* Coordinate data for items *
========

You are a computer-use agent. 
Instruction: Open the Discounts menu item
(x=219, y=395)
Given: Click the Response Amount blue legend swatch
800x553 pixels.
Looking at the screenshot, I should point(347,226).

========

* Exercise instructions *
Copy all the records above word for word, keeping every line as it is.

* Written response *
You are a computer-use agent. 
Instruction: Open the Discounts menu item
(x=219, y=395)
Given: Click the Response Amount blue legend swatch
800x553 pixels.
Looking at the screenshot, I should point(347,226).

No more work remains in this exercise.